Tydzień temu byłam na bardzo miłym, babskim spotkaniu. Rozmawiałyśmy przez cztery godziny, no i oczywiście jadłyśmy:) Wiem, że, jak przystało na babski meeting, cztery godziny to bardzo mało, jak na pogadanki:) Bywałam na takich, gdzie usta nie zamykały nam się przez całą noc:) Spotkanie w gronie Amerykanek udało się jednak. Było kulturalnie, miło i smakowicie;)
W ubiegłym tygodniu mieliśmy kilku gości. Teraz to dopiero zażywam prawdziwego życia...gdzie?...w kuchni:) Gotuję, gotuję i gotuję. Powiem szczerze, że bardzo to polubiłam. Ludzie, którzy do nas zachodzą, chyba też, bo ostatnio coraz częściej widuję ich w naszym mieszkaniu:)
Dzisiaj mieliśmy huczną imprezę w naszym kościele. Nasz młody wiekiem pastor kończył 30 lat, a zbór obchodził druga rocznicę powstania. Po nabożeństwie, każdy mógł sie najeść do syta. Serwowano potrawy meksykańskie. Nawet Abi zjadła sporo mięsa z jakimiś tam przyprawami.

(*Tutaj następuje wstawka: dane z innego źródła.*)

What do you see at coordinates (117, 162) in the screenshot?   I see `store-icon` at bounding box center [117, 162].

W Ameryce panuje taki zwyczaj, że na okrągłe urodziny każdy z zaproszonych gości może przygotować śmieszną historię o jubilacie. My z Kubą zastanawialiśmy się co powiedzieć, ale doszliśmy do wniosku, że chyba aż tak dobrze to ludzi jeszcze nie znamy:)

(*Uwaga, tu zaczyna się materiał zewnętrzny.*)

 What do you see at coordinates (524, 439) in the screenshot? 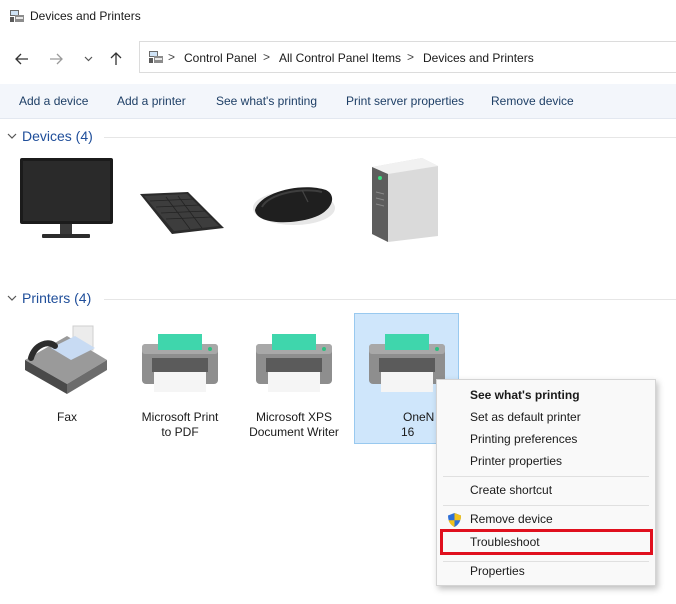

Potem wszystkie dzieci, uderzały specjalym kijkiem w wielką papryczkę chili zawieszoną na suficie i wypełnioną kilkoma kilogramami cukierków, lizaków, i gum do żucia. Abi starała się na rękach Kuby uderzać ze wszystkich swoich sił, jednak po wielu staraniach, jej starsza imienniczka rozerwała paprykę i wszystkie dzieci rzuciły się na podłogę po swoją zdobycz, Abi rzecz jasna też, choć bałam się przez moment, że ją stratują:) Wielkim zaskoczeniem było dla mnie, że kilka dzieci podeszło do niej i dało jej swoje cukierki, wzruszyłam się jednym słowem;)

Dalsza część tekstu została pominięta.